── EXERCISE INPUTS ──
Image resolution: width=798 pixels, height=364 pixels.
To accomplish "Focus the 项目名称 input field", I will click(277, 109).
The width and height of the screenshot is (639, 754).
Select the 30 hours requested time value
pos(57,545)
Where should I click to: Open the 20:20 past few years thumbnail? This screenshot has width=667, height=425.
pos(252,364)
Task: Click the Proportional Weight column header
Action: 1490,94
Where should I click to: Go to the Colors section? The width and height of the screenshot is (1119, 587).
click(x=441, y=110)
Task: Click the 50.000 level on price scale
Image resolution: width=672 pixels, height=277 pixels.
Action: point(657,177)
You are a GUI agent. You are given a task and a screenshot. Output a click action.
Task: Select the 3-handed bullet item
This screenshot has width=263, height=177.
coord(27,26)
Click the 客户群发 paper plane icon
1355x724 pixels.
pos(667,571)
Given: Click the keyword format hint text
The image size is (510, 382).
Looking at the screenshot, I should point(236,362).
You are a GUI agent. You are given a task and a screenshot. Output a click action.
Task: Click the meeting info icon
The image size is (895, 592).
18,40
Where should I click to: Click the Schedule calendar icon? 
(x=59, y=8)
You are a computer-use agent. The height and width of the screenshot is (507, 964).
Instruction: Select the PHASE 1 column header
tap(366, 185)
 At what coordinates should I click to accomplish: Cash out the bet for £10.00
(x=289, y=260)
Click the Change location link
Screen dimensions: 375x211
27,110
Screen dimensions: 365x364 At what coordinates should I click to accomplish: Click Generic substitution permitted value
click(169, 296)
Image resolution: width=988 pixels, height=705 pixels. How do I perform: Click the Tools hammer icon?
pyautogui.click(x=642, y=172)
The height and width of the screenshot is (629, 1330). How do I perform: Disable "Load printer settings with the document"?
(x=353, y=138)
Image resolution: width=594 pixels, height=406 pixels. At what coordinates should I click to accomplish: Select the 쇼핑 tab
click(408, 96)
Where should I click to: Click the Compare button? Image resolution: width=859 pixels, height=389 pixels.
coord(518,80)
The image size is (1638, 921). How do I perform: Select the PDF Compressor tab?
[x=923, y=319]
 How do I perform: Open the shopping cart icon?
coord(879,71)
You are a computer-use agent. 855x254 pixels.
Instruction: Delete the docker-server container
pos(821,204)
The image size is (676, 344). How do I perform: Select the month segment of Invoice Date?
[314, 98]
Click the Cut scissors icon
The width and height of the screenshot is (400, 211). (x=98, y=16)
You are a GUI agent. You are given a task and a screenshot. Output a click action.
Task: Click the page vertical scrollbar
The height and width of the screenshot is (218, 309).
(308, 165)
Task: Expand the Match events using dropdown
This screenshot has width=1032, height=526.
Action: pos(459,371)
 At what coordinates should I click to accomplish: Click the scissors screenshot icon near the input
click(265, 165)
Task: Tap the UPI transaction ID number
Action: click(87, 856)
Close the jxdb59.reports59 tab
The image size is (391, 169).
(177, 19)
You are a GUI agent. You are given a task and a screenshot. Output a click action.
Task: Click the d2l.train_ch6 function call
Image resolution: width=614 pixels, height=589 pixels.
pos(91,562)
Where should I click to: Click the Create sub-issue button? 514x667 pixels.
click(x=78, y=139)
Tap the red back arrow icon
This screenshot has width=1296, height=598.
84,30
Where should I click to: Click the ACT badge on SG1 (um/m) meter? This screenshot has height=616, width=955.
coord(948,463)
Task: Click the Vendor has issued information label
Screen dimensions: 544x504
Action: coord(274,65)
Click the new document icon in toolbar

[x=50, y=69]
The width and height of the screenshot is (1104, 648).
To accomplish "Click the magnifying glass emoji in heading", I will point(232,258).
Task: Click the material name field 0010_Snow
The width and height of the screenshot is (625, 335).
───
▶ **ASSIGNMENT**
Reproduce every entry above exactly as it was written.

▶ **RESPONSE AREA**
Image resolution: width=798 pixels, height=364 pixels.
To accomplish "Focus the 项目名称 input field", I will click(277, 109).
The width and height of the screenshot is (639, 754).
Select the 30 hours requested time value
pos(57,545)
Where should I click to: Open the 20:20 past few years thumbnail? This screenshot has width=667, height=425.
pos(252,364)
Task: Click the Proportional Weight column header
Action: 1490,94
Where should I click to: Go to the Colors section? The width and height of the screenshot is (1119, 587).
click(x=441, y=110)
Task: Click the 50.000 level on price scale
Image resolution: width=672 pixels, height=277 pixels.
Action: point(657,177)
You are a GUI agent. You are given a task and a screenshot. Output a click action.
Task: Select the 3-handed bullet item
This screenshot has width=263, height=177.
coord(27,26)
Click the 客户群发 paper plane icon
1355x724 pixels.
pos(667,571)
Given: Click the keyword format hint text
The image size is (510, 382).
Looking at the screenshot, I should point(236,362).
You are a GUI agent. You are given a task and a screenshot. Output a click action.
Task: Click the meeting info icon
The image size is (895, 592).
18,40
Where should I click to: Click the Schedule calendar icon? 
(x=59, y=8)
You are a computer-use agent. The height and width of the screenshot is (507, 964).
Instruction: Select the PHASE 1 column header
tap(366, 185)
 At what coordinates should I click to accomplish: Cash out the bet for £10.00
(x=289, y=260)
Click the Change location link
Screen dimensions: 375x211
27,110
Screen dimensions: 365x364 At what coordinates should I click to accomplish: Click Generic substitution permitted value
click(169, 296)
Image resolution: width=988 pixels, height=705 pixels. How do I perform: Click the Tools hammer icon?
pyautogui.click(x=642, y=172)
The height and width of the screenshot is (629, 1330). How do I perform: Disable "Load printer settings with the document"?
(x=353, y=138)
Image resolution: width=594 pixels, height=406 pixels. At what coordinates should I click to accomplish: Select the 쇼핑 tab
click(408, 96)
Where should I click to: Click the Compare button? Image resolution: width=859 pixels, height=389 pixels.
coord(518,80)
The image size is (1638, 921). How do I perform: Select the PDF Compressor tab?
[x=923, y=319]
 How do I perform: Open the shopping cart icon?
coord(879,71)
You are a computer-use agent. 855x254 pixels.
Instruction: Delete the docker-server container
pos(821,204)
The image size is (676, 344). How do I perform: Select the month segment of Invoice Date?
[314, 98]
Click the Cut scissors icon
The width and height of the screenshot is (400, 211). (x=98, y=16)
You are a GUI agent. You are given a task and a screenshot. Output a click action.
Task: Click the page vertical scrollbar
The height and width of the screenshot is (218, 309).
(308, 165)
Task: Expand the Match events using dropdown
This screenshot has width=1032, height=526.
Action: pos(459,371)
 At what coordinates should I click to accomplish: Click the scissors screenshot icon near the input
click(265, 165)
Task: Tap the UPI transaction ID number
Action: click(87, 856)
Close the jxdb59.reports59 tab
The image size is (391, 169).
(177, 19)
You are a GUI agent. You are given a task and a screenshot. Output a click action.
Task: Click the d2l.train_ch6 function call
Image resolution: width=614 pixels, height=589 pixels.
pos(91,562)
Where should I click to: Click the Create sub-issue button? 514x667 pixels.
click(x=78, y=139)
Tap the red back arrow icon
This screenshot has width=1296, height=598.
84,30
Where should I click to: Click the ACT badge on SG1 (um/m) meter? This screenshot has height=616, width=955.
coord(948,463)
Task: Click the Vendor has issued information label
Screen dimensions: 544x504
Action: coord(274,65)
Click the new document icon in toolbar

[x=50, y=69]
The width and height of the screenshot is (1104, 648).
To accomplish "Click the magnifying glass emoji in heading", I will point(232,258).
Task: Click the material name field 0010_Snow
The width and height of the screenshot is (625, 335).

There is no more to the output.